For more information on the implementation of PL109-95, please consult U.S. Government and Partners: Working Together on a Comprehensive, Coordinated and Effective Response to Highly Vulnerable Children.

1 FY 2009 data not yet available. (back to text)

In 1961, the U.S. Congress passed the Foreign Assistance Act to create an agency to administer long-range economic and humanitarian assistance to developing countries. Two months after passage of the act, President John F. Kennedy established the United States Agency for International Development (USAID). USAID unified pre-existing U.S. assistance programs and today continues to be the U.S. Government’s lead agency in providing assistance to the developing world.

USAID is an independent Federal agency that receives overall foreign policy guidance from the Secretary of State. With its headquarters in Washington, DC and 88 missions worldwide, the Agency provides economic, development, and humanitarian assistance around the world in support of the foreign policy goals of the United States. USAID accelerates human progress in developing countries by reducing poverty, advancing democracy, building market economies, promoting security, responding to crises, and improving quality of life. Working with governments, institutions, and civil society, the Agency assists individuals to build their own futures by mobilizing the full range of America’s public and private resources through U.S. expert presence overseas.
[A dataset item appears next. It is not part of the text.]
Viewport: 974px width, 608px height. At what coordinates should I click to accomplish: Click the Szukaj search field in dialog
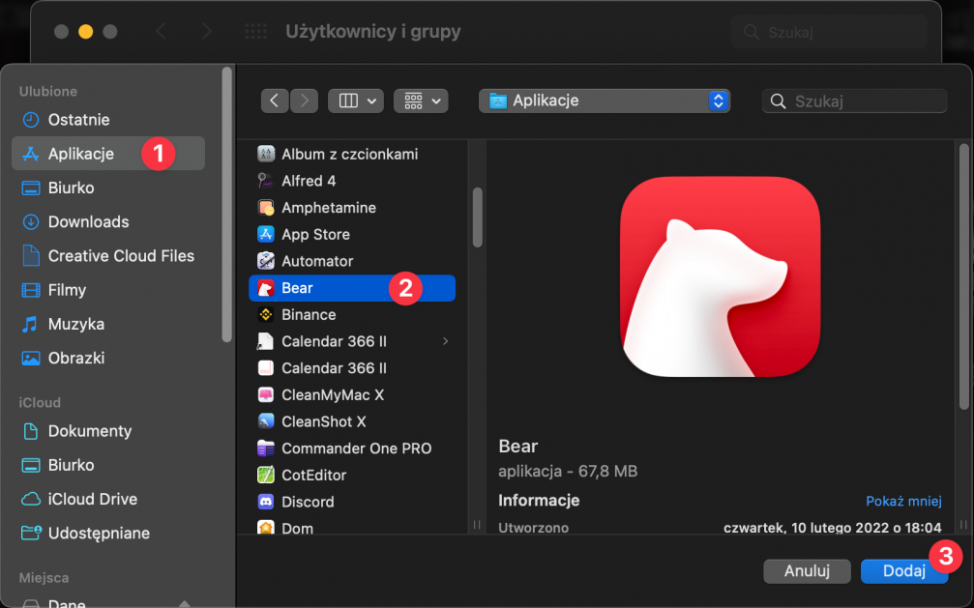tap(864, 101)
In FY 2008 and FY 2009, USAID embarked on an aggressive effort to increase and revitalize its workforce. The Development Leadership Initiative (DLI) strengthened USAID’s overseas workforce, substantially increasing Foreign Service staff to address critical development and humanitarian assistance issues. At the end of FY 2009, the total number of USAID employees was 7,904, including 1,580 Foreign Service Officers, 1,222 Direct Hire Civil Service Officers, 4,235 Foreign Service Nationals and 867 other non-direct hire employees. In all, 2,193 USAID employees are based in Washington and 5,711 overseas.

USAID plans its development and humanitarian assistance programs in cooperation with the Department of State, and collaborates with a variety of other Federal agencies, multilateral and bilateral organizations, private companies, academic institutions, and nongovernmental organizations.